Proof for \( a_n \) Decreasing
Proof (\( \{ a_n \} \) decreasing). Let \(L = \inf\limits_{n \in \mathbb{N}} a_n\). By definition of infimum:
\[ \forall n \in \mathbb{N} \quad : \quad L \leq a_n \]
\[ \forall \varepsilon > 0 \quad \exists k \in \mathbb{N} \quad : \quad L \leq a_k < L + \varepsilon \]
Since the sequence is decreasing, for each \(n \geq k\) we have:
\[ L \leq a_n \leq a_k < L + \varepsilon \]
Therefore:
\[ |a_n - L| < \varepsilon \quad \forall n \geq k \]
Hence, \(\lim_{n \to \infty} a_n = L = \inf\limits_{n \in \mathbb{N}} a_n\). If instead \(L = -\infty\), then \(\{a_n\}\) has no lower bounds, and so
\[\forall M > 0 \quad \exists \nu \in \mathbb{N} \quad : \quad a_\nu < -M;\]
due to the decreasing nature of \(\{a_n\}\), it follows that
\[a_n \leq a_\nu < -M \quad \forall n \geq \nu \]
that is, \(a_n \to -\infty\) as \(n \to +\infty\).
In both cases, we have proven that the limit exists and equals the supremum in the increasing case and the infimum in the decreasing case.

Tasks and exercises:
A – Decide whether each statement agrees with the proof that a decreasing sequence converges. Answer yes or no for each, and quote the words of the proof that decide it.
(i) When L is minus infinity, the sequence has no lower bounds.
(ii) The inequality for n ≥ k depends on the sequence being increasing.
(iii) The proof concludes that in the decreasing case the limit equals the infimum.
B – Update the part of the proof between "Proof for \( a_n" and "as \(n \to +\infty\).", inclusive, replacing "for each" with "for every", and write out the revised part.
The records are separate material, unrelated to the proof.

Listed entries:
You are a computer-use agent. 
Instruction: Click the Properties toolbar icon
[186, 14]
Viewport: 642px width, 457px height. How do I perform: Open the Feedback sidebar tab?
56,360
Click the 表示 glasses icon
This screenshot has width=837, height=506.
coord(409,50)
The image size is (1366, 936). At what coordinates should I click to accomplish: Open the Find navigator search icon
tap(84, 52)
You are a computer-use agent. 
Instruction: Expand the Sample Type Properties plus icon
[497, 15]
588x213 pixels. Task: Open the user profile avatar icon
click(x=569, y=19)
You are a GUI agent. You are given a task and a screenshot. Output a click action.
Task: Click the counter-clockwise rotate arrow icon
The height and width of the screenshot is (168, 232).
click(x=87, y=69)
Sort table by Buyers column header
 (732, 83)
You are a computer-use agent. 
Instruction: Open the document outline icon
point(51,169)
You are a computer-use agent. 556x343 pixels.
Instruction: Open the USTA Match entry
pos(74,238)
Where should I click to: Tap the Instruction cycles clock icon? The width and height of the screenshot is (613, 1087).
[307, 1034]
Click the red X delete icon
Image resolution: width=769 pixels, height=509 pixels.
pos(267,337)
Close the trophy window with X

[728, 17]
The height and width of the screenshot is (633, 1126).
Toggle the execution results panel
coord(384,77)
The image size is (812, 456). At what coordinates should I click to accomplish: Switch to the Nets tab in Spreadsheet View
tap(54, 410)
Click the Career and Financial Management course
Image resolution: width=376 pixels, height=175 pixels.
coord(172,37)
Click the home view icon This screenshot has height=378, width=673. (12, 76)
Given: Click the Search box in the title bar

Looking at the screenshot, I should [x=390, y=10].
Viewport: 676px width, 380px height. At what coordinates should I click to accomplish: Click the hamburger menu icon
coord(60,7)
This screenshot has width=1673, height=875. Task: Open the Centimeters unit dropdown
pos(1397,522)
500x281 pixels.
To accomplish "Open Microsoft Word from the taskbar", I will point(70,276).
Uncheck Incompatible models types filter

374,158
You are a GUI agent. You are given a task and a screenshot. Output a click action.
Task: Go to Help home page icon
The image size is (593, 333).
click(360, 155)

Task-by-task answers:
A –
(i) Yes: "has no lower bounds"
(ii) No: "Since the sequence is decreasing"
(iii) Yes: "the infimum in the decreasing case"

B –
Proof for \( a_n \) Decreasing
Proof (\( \{ a_n \} \) decreasing). Let \(L = \inf\limits_{n \in \mathbb{N}} a_n\). By definition of infimum:
\[ \forall n \in \mathbb{N} \quad : \quad L \leq a_n \]
\[ \forall \varepsilon > 0 \quad \exists k \in \mathbb{N} \quad : \quad L \leq a_k < L + \varepsilon \]
Since the sequence is decreasing, for every \(n \geq k\) we have:
\[ L \leq a_n \leq a_k < L + \varepsilon \]
Therefore:
\[ |a_n - L| < \varepsilon \quad \forall n \geq k \]
Hence, \(\lim_{n \to \infty} a_n = L = \inf\limits_{n \in \mathbb{N}} a_n\). If instead \(L = -\infty\), then \(\{a_n\}\) has no lower bounds, and so
\[\forall M > 0 \quad \exists \nu \in \mathbb{N} \quad : \quad a_\nu < -M;\]
due to the decreasing nature of \(\{a_n\}\), it follows that
\[a_n \leq a_\nu < -M \quad \forall n \geq \nu \]
that is, \(a_n \to -\infty\) as \(n \to +\infty\).